Not all—didn’t Woodward just tell the Wall Street Journal that “there’s not enough use of unnamed sources”?
He did, but the quote ran without its full context. What Woodward said, the reporter told me, was that at the present pivotal historical moment, the great danger to America is the formation of some kind of secret, unaccountable government, and so a hyperaggressive press is more important than ever.

Okay, fine, but does the public have a need to know that Katie Couric is high-strung and snappish? A waiter who calls “Page Six” to say that Mary-Kate Olsen didn’t touch her enchiladas is Deep Throat and Richard Johnson is Bob Woodward? Please.
Your view is the line of the chastened journalistic Establishment, which says unnamed sources must be used only when the story is unequivocally consequential rather than merely interesting. “At the very least,” Okrent says, “we can not do it when it’s not important.” Gannett’s policy is the same. And this is the nub of the debate. Do you believe unidentified sources are inherently bad, like sugar or capital punishment, a necessary evil to be used as sparingly as possible (and ideally never at all)? Or that granting anonymity is just one more somewhat unattractive journalistic technique—along with badgering and begging and insincerely flattering sources—that should be used as much as necessary and as carefully as possible? I say the latter.

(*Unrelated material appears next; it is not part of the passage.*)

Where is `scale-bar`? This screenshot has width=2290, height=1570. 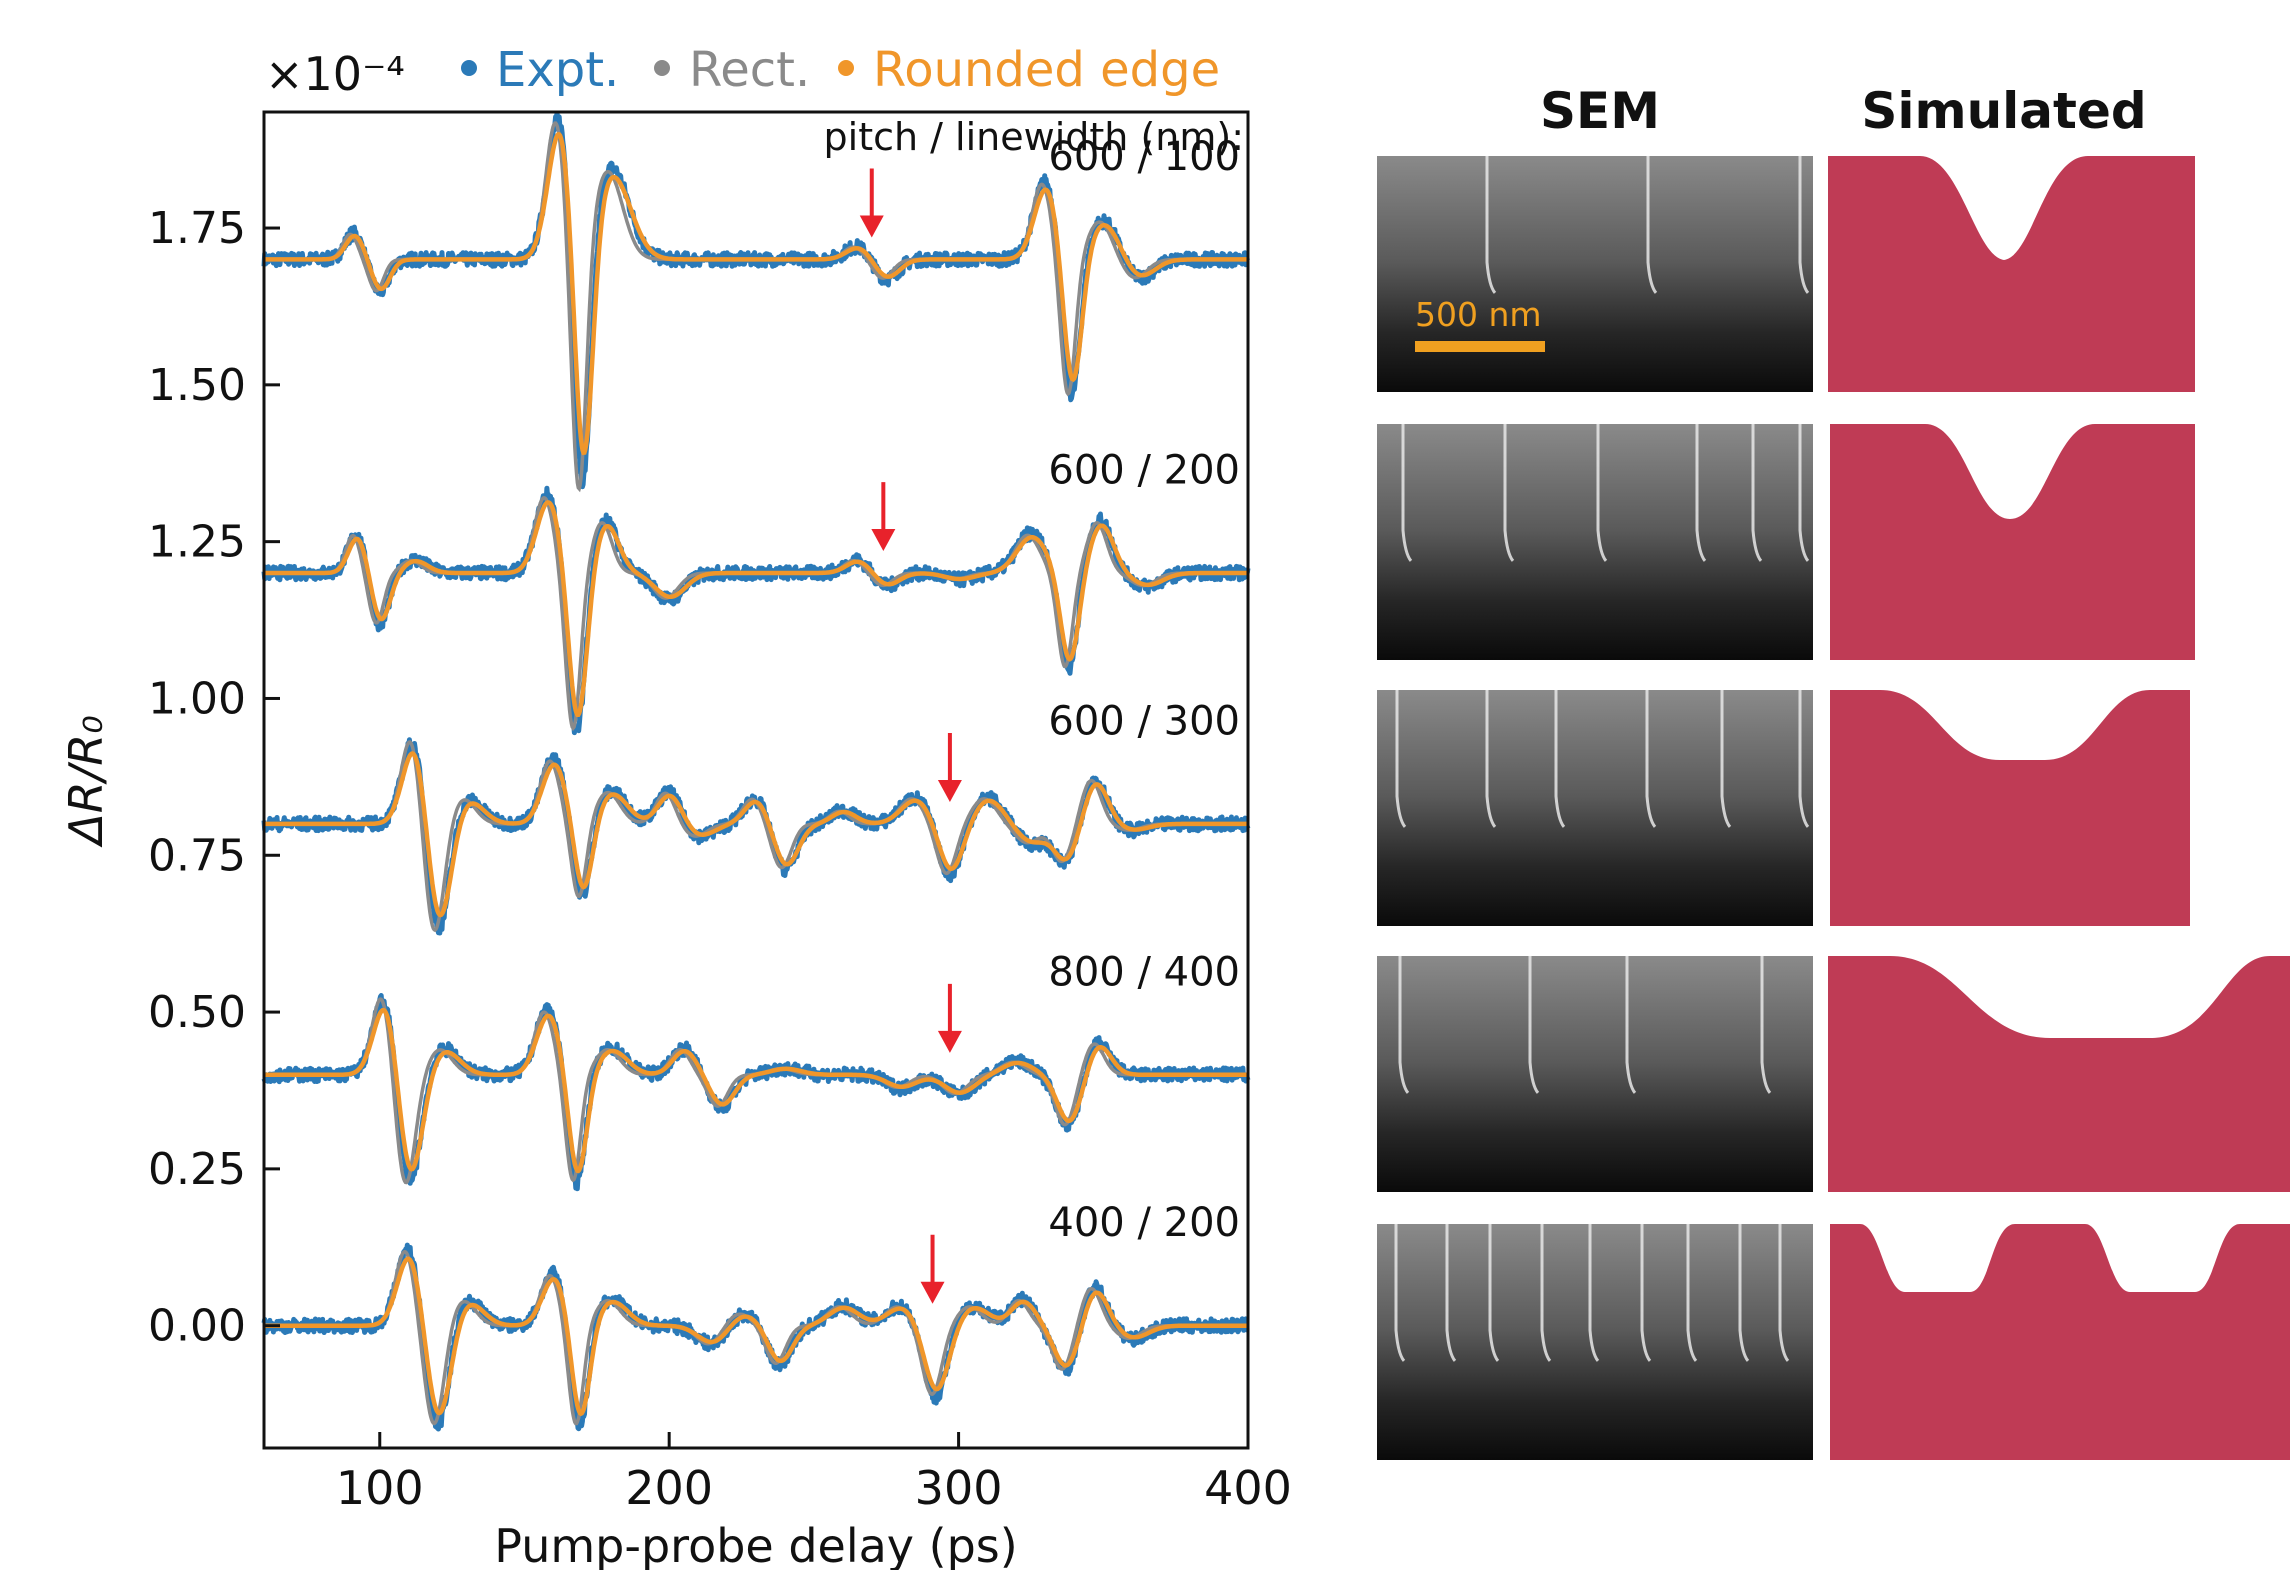 scale-bar is located at coordinates (1480, 346).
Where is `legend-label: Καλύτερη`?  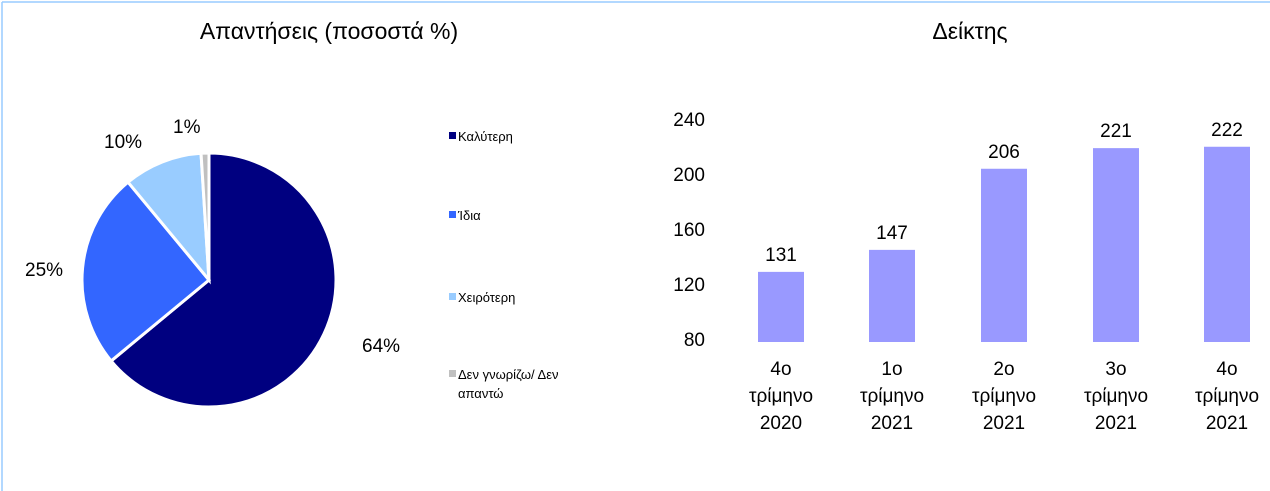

But the American people don’t trust the media anymore. Okrent says Times readers complained to him about anonymous sources the most.
I think very few people—essentially only the ones complaining to Okrent—have any real opinion on anonymous sources. And I bet most of those use the methodological cavil as a cover for political disagreement, criticizing anonymous sourcing because they object to what some anonymous source has said.

So what you prescribe is … nothing at all?
The one easy, bona fide improvement is for more stories to describe unidentified sources in ways that give a reader some glimmer of their motivation for talking. But if overuse of anonymous sourcing has been a problem, the mainstream media are already frantically self-correcting. There is significantly less of it than just two years ago.

The status quo is fine, in other words?
Journalism exists to get us closer to all sorts of truth, and anonymous sources are essential to the endeavor. Even now, they provide more social benefit than they extract in moral costs. I hope the Woodward side prevails. The reporter’s craft isn’t a clinical process. Journalism is like sausage, and if you’re squeamish, it’s better not to see it being made. Responsible journalists will try to make sausages that aren’t contaminated or dangerous. And some of us will prefer to make and eat kosher or organic sausages—but only some of us. “Stuff happens,” as Rumsfeld says. “Freedom’s untidy, and free people are free to make mistakes [but] they’re also free … to do wonderful things.”